Precisamente, junto a una de las bases de las columnas, en la acera norte, junto a la malla ciclónica que delimitaba un taller mecánico que a la fecha existe, entonces propiedad de un señor de nombre Eulogio Gutiérrez, por cierto de muy mal carácter y sumamente agresivo, y ahora creo lo ocupan sus hijos, se instaló una caseta de tablones de madera, pintada de azul por el exterior, de unos dos por dos metros, con una puerta de ingreso al costado, y una como ventana abatible que se abría por dentro de la parte media hacia arriba donde se sostenía como medio techo al exterior. Allí se encontraba un señor que para nuestra niñez nos parecía viejito, aunque no tuviera ni 60 años; ese era Don Cirilo; llegaba todas las mañanas como a las 9 am, bajaba caminando del rumbo de la naciente Colonia Piletas y por la tarde antes de que oscureciera cerraba su caseta.

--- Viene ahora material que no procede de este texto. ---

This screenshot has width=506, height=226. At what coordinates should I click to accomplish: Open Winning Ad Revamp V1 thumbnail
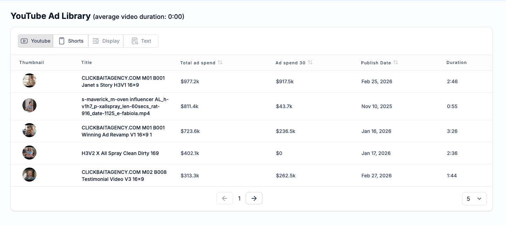pyautogui.click(x=29, y=130)

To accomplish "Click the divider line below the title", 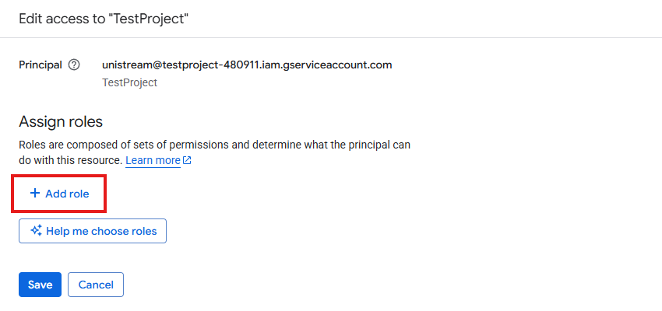I will (x=331, y=37).
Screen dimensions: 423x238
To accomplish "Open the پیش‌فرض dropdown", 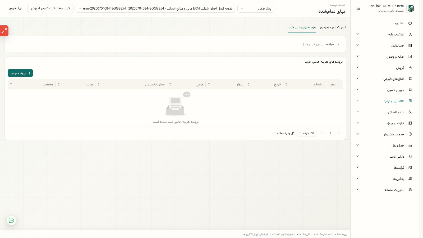I will 256,8.
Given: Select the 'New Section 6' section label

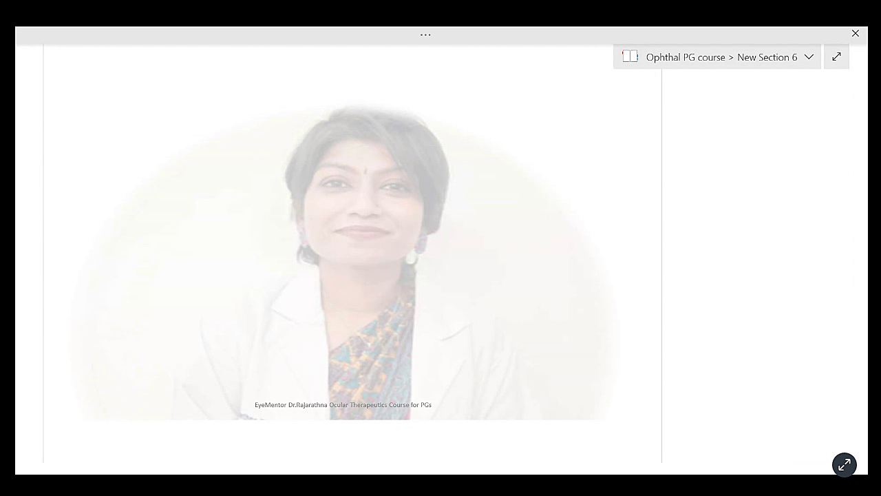Looking at the screenshot, I should (x=767, y=57).
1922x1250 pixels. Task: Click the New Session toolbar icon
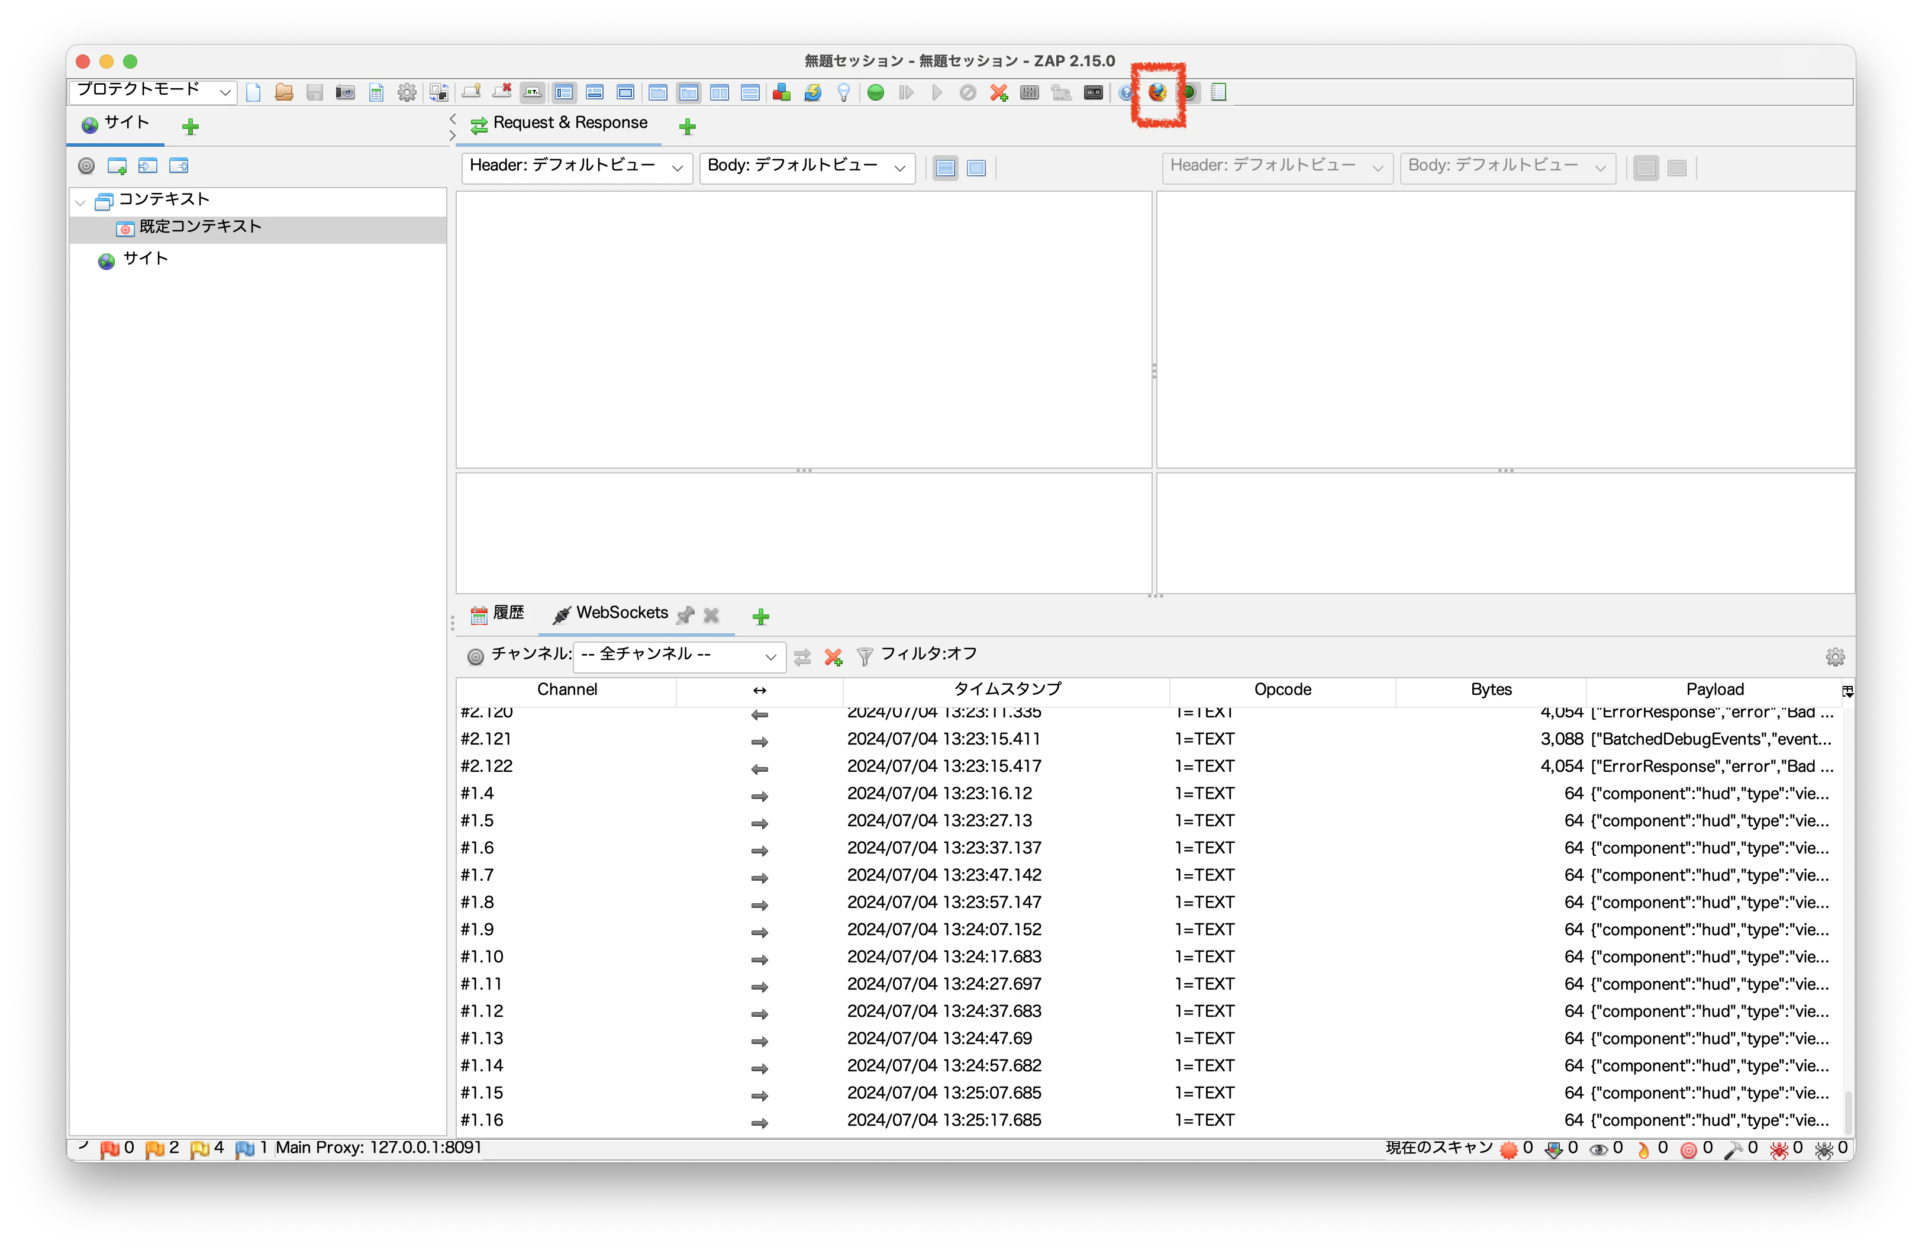[254, 93]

Allí vendía todo tipo de golosinas, dulces, pan, chicles, chiclosos, mazapanes, chocolates, bolsitas con palomitas dulces o saladas, bombones, gelatinas y flanecitos; cajeta, jamoncillos de dos colores, cocadas amarillas y blancas, alfajor de coco, paletas y dulces sueltos de varias marcas y clases; galletas Marías, embetunadas, con grajeas o alegrías, de animalitos, mexicanas, de nieve, canelitas, etc., la mayoría de los productos para delicia de los niños de tres o cuatro manzanas a la redonda.

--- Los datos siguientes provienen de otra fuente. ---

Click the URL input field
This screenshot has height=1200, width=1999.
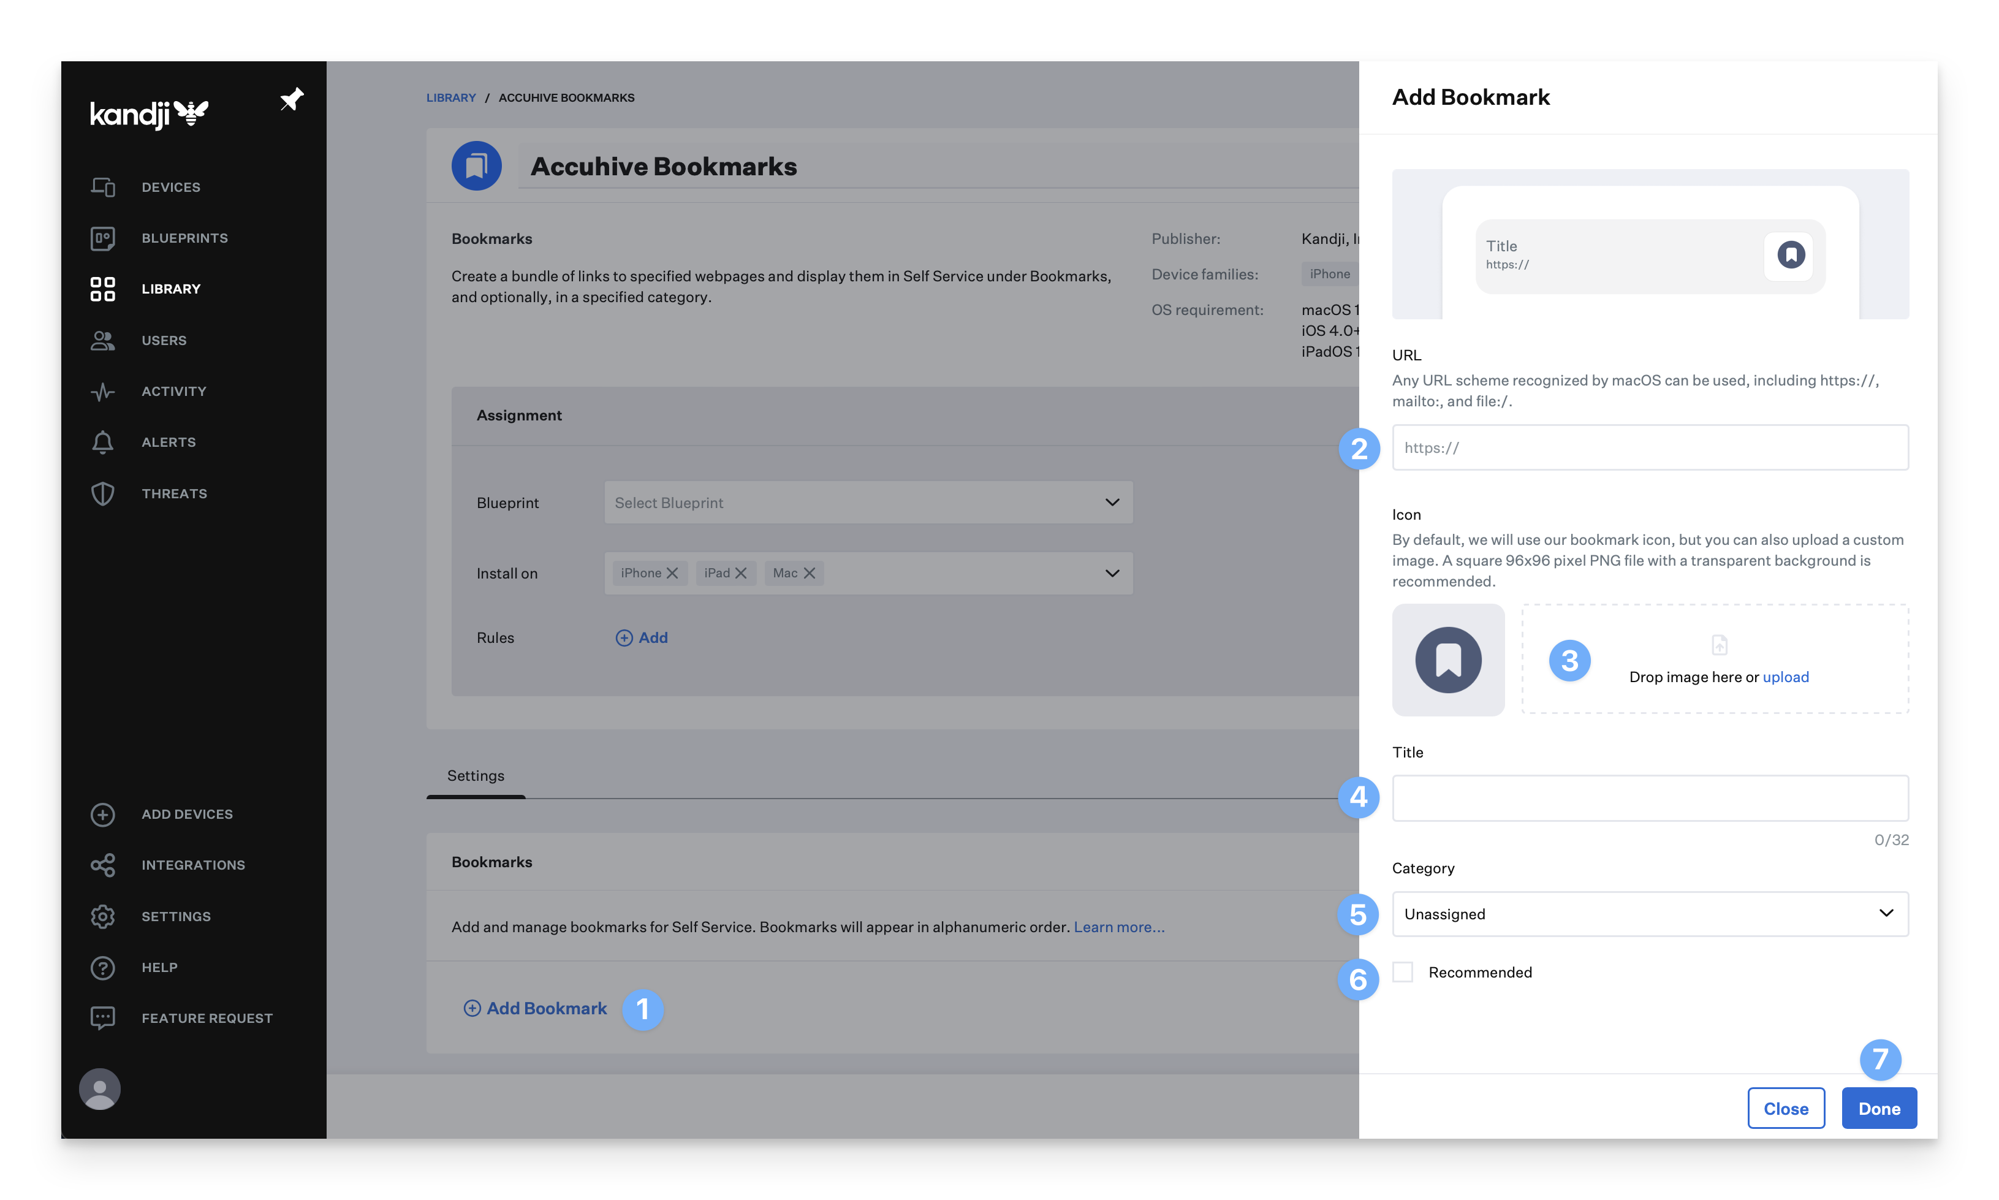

También vendía cigarros y cerillos para los adultos, hojas para rasurar sueltas, algunas baterías de diversos tamaños para radios de transistores o lámparas de mano; y por las mañanas como hasta las 11 o 12 horas, tenía los periódicos del día.

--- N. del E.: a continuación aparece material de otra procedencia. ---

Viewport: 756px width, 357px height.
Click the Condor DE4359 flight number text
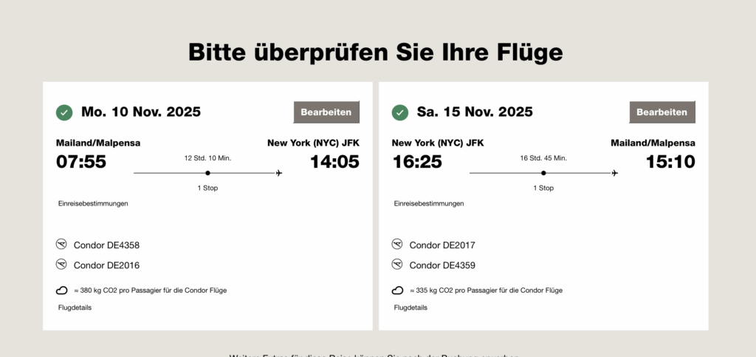coord(442,265)
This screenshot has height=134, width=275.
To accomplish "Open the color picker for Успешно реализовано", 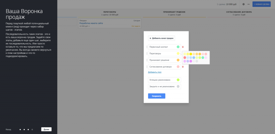I will [178, 80].
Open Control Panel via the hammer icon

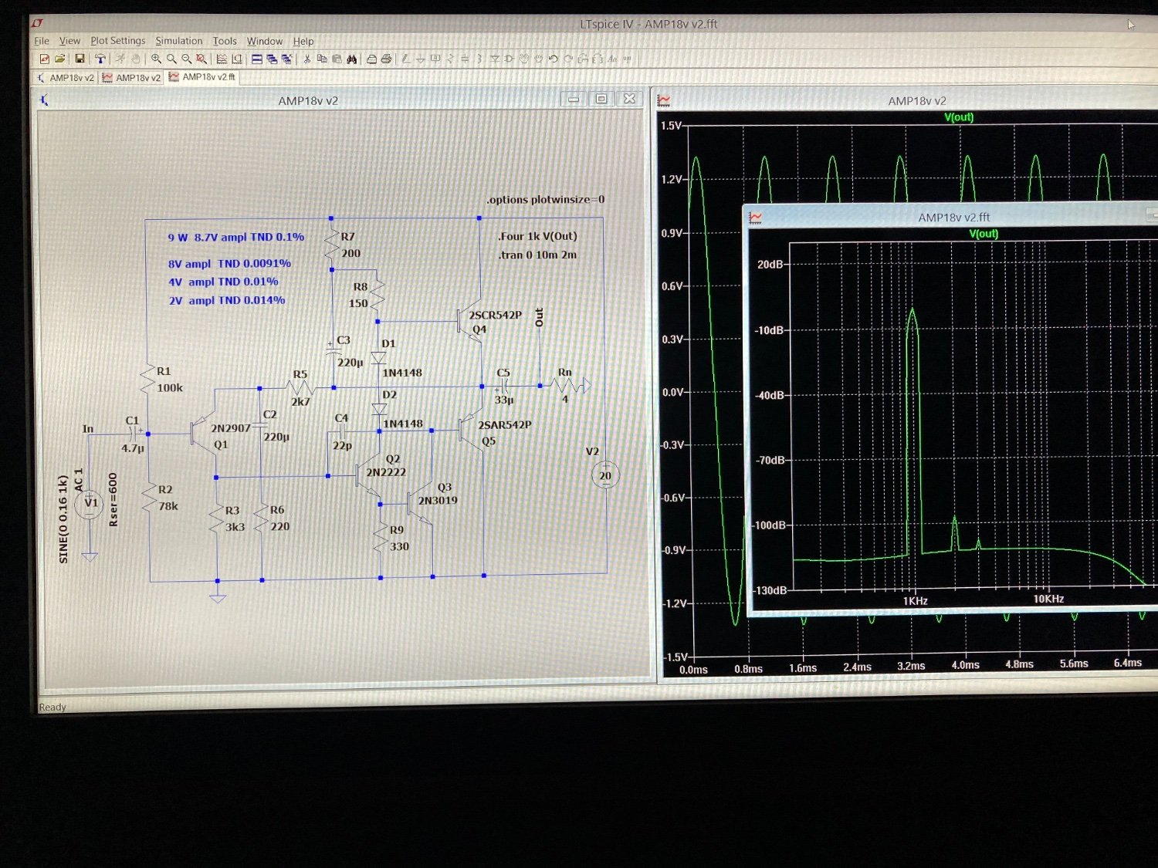coord(100,59)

Nuestros padres, cuando nos buscaban en la calle, siempre por default, volteaban a esa caseta o iban a buscarnos con don Cirilo y sí muchas veces allí nos encontraban gastando nuestro “domingo” que variaba entre 30 a 50 centavos.
Recuerdo los bolillos que rellenaba con dulce de jamoncillos de dos colores, o con barritas de cajeta de membrillo o de guayaba.
No supimos porqué motivo ya no le permitieron a don Cirilo seguir con su caseta en ese lugar; un día sólo vimos que ya la habían desmontado. A la semana siguiente apareció en la mera esquina de mi casa, en la calle Valverde y Téllez y calle Cuitzeo, pero ya con una especie de media caseta ambulante con ruedas que traía empujando él o con la ayuda de alguno de sus hijos mayores y se colocaba en la banqueta de esa esquina junto a un árbol. Allí continuó algunos años; mientras la mayoría de su clientela infantil como nosotros ya habíamos crecido y venían nuevas generaciones de infantes a comprar sus delicias. Sin embargo, un día ya no llegó el carro con su media caseta y nunca más volvimos a verlo. La gente del barrio comentaba que se había enfermado, otros que lo habían atropellado.
Seguramente los amables lectores por los rumbos donde transcurrió su niñez, conocieron a varios “Cirilos” o cualesquier otro nombre de personajes a los cuales acudieron por sus dulces, confitería y golosinas; los habría por San Miguel, por el Coecillo, por La Garita, por Bellavista, por Chapalita, por San Antonio y muchas colonias más de aquella época.